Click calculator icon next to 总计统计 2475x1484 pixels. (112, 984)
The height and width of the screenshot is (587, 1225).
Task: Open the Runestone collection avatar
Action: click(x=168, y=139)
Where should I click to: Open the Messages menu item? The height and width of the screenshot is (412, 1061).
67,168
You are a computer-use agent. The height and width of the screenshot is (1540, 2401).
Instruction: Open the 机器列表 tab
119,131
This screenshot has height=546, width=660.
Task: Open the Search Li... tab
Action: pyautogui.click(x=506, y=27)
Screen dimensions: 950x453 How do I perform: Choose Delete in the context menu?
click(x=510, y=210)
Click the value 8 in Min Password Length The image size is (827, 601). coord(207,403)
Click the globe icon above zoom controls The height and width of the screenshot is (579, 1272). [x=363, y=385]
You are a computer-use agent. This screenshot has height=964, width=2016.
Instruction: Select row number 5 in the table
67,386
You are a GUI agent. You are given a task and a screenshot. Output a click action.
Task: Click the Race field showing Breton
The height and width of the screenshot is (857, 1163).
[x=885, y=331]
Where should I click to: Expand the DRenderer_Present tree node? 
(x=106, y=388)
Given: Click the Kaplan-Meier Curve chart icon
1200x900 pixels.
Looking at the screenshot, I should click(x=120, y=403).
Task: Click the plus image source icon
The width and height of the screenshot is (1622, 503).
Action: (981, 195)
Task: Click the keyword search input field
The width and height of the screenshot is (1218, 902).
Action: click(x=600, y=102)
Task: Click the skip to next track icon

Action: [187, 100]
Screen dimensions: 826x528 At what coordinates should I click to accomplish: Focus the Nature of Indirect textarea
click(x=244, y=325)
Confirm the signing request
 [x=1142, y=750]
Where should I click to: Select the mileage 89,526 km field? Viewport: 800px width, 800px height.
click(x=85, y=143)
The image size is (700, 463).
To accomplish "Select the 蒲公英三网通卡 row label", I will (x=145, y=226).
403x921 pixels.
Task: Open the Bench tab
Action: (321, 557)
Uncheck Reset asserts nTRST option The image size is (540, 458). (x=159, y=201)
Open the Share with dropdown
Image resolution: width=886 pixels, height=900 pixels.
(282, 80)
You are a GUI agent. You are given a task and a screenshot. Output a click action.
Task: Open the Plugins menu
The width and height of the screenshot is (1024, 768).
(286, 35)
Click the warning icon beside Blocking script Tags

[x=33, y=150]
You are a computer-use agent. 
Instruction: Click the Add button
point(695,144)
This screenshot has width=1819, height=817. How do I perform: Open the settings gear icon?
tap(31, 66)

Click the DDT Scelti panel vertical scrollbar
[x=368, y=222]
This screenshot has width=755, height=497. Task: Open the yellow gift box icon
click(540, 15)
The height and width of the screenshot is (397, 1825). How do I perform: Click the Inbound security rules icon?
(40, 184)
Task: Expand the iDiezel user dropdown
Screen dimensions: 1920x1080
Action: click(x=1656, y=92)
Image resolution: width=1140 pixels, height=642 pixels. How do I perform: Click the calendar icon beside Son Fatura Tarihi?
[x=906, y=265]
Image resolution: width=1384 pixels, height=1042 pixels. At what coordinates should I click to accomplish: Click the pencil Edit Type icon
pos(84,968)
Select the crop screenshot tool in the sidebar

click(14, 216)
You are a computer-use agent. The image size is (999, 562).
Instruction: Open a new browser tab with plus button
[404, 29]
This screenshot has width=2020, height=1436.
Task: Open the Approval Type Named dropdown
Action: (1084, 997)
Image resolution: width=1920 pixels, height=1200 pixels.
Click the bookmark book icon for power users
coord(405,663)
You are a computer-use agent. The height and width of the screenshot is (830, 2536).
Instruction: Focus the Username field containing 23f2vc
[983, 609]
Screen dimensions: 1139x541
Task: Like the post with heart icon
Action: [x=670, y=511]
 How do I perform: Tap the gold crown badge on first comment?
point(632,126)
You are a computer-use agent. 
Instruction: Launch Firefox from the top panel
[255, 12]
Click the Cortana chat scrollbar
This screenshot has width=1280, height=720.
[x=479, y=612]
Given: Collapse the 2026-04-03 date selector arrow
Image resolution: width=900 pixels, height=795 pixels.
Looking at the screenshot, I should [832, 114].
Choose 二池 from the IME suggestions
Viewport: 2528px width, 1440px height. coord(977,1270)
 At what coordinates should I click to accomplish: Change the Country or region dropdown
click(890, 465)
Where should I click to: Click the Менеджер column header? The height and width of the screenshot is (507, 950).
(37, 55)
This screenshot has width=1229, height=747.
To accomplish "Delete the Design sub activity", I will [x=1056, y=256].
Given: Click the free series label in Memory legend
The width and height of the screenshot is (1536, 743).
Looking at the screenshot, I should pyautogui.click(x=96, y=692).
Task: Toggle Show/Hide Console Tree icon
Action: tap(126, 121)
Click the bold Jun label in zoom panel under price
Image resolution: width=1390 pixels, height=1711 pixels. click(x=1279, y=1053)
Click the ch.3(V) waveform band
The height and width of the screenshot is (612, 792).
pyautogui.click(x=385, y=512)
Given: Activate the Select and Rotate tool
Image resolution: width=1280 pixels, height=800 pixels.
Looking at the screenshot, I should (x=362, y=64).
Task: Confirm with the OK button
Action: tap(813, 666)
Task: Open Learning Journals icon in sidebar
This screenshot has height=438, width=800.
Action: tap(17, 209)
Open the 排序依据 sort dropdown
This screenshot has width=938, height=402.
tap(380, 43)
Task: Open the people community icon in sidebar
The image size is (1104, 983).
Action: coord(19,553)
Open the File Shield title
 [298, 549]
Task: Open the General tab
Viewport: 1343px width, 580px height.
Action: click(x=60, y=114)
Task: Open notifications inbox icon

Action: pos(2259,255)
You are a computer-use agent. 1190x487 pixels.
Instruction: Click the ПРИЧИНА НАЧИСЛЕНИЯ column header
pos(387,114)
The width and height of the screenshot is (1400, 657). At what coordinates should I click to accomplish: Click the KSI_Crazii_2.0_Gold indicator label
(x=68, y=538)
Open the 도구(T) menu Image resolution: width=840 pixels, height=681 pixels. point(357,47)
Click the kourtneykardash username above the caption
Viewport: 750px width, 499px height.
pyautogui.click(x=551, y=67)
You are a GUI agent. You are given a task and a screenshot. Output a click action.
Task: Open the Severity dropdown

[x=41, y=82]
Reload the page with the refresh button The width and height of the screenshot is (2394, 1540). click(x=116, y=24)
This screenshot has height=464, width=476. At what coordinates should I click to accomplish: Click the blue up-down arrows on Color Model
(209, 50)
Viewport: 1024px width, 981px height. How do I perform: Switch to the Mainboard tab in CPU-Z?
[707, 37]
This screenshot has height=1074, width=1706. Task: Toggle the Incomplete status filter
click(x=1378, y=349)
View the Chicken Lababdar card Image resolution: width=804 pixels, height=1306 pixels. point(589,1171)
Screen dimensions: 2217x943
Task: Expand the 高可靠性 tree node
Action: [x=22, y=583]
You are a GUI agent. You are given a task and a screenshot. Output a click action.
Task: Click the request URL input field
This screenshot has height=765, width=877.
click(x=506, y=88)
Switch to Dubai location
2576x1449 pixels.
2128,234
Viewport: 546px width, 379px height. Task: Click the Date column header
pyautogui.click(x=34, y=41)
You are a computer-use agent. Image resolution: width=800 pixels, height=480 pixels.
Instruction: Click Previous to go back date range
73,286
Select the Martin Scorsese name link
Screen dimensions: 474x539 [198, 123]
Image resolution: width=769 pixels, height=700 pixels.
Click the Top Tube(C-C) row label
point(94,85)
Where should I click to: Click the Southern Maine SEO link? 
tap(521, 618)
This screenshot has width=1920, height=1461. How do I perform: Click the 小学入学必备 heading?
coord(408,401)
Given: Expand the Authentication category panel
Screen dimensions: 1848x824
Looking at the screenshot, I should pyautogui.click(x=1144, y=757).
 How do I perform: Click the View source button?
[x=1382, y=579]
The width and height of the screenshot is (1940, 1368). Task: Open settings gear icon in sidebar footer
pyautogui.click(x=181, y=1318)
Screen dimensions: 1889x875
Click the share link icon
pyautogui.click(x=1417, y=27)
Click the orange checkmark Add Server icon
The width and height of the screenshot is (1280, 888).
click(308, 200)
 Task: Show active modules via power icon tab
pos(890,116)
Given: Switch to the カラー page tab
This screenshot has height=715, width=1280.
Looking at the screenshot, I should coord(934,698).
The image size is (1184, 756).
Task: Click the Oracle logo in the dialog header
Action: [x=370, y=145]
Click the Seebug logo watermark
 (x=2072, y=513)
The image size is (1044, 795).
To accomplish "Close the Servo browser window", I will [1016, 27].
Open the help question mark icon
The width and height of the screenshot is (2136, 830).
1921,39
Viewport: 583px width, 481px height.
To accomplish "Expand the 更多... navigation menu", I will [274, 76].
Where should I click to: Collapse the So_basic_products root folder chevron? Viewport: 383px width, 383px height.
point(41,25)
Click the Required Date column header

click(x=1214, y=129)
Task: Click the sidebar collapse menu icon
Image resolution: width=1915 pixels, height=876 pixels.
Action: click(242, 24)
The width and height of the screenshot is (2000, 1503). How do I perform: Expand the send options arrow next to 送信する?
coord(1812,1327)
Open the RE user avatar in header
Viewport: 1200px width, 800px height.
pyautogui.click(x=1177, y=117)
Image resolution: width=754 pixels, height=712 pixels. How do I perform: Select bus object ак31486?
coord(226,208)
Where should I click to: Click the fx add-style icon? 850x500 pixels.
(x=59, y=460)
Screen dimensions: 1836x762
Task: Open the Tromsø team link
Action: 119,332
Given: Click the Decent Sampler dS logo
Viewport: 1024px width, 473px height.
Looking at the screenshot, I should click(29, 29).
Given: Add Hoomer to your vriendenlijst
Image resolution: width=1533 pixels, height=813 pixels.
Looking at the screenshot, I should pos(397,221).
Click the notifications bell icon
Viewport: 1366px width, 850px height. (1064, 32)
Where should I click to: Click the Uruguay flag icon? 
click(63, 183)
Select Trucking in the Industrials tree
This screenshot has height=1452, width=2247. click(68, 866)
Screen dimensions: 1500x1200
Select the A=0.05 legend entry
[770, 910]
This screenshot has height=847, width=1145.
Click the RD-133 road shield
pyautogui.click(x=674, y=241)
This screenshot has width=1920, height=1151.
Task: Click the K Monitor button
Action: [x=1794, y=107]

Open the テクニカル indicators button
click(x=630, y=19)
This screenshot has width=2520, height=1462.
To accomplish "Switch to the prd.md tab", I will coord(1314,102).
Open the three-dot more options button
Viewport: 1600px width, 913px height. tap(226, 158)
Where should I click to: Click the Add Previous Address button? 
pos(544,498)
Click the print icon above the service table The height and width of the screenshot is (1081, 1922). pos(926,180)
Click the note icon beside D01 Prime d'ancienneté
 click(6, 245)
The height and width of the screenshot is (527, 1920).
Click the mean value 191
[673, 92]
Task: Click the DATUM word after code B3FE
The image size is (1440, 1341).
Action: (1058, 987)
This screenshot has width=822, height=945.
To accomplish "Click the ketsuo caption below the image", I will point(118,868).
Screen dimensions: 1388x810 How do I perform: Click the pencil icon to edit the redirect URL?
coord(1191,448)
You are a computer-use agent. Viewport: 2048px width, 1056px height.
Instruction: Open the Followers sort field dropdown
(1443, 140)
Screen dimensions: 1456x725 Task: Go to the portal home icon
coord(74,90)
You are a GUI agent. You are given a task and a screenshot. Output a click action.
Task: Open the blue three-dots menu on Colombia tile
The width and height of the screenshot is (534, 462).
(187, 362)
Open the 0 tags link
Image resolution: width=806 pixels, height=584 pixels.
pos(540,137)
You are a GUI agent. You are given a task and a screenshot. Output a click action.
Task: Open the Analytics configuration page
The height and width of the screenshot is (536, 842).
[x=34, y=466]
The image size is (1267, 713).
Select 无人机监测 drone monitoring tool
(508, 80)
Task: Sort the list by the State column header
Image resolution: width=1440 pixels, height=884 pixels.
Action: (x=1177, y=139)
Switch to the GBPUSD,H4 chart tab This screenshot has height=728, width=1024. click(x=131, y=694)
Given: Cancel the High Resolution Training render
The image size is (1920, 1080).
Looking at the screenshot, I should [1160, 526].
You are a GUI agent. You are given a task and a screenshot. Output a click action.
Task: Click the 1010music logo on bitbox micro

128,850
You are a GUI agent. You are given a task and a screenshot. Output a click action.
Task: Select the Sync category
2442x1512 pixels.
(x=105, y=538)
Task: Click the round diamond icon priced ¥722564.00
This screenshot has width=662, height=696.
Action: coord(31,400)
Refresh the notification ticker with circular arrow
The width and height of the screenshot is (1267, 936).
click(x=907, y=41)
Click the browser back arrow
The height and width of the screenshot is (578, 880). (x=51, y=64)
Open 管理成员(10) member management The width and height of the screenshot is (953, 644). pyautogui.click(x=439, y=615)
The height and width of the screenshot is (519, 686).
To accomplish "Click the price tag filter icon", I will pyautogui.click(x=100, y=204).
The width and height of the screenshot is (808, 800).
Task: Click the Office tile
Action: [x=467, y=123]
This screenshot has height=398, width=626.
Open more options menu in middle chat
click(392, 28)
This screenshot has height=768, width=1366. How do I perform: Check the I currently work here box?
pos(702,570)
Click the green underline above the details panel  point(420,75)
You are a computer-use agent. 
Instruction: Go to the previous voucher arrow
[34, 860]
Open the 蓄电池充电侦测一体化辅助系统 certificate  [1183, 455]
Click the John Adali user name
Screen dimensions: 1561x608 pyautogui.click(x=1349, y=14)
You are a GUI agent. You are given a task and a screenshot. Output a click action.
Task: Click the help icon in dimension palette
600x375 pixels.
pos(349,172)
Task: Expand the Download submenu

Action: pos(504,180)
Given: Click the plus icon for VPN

• _OBJECTIVE_:
Duplicate the part of the listing that opens with the line containing "How do I perform: Tap" and closes with the line containing "Action: tap(126, 121)", keeping every line exactly as it appears.

• _FULL OUTPUT_:
 How do I perform: Tap the gold crown badge on first comment?
point(632,126)
You are a computer-use agent. 
Instruction: Launch Firefox from the top panel
[255, 12]
Click the Cortana chat scrollbar
This screenshot has width=1280, height=720.
[x=479, y=612]
Given: Collapse the 2026-04-03 date selector arrow
Image resolution: width=900 pixels, height=795 pixels.
Looking at the screenshot, I should [832, 114].
Choose 二池 from the IME suggestions
Viewport: 2528px width, 1440px height. coord(977,1270)
 At what coordinates should I click to accomplish: Change the Country or region dropdown
click(890, 465)
Where should I click to: Click the Менеджер column header? The height and width of the screenshot is (507, 950).
(37, 55)
This screenshot has width=1229, height=747.
To accomplish "Delete the Design sub activity", I will [x=1056, y=256].
Given: Click the free series label in Memory legend
The width and height of the screenshot is (1536, 743).
Looking at the screenshot, I should pyautogui.click(x=96, y=692).
Task: Toggle Show/Hide Console Tree icon
Action: tap(126, 121)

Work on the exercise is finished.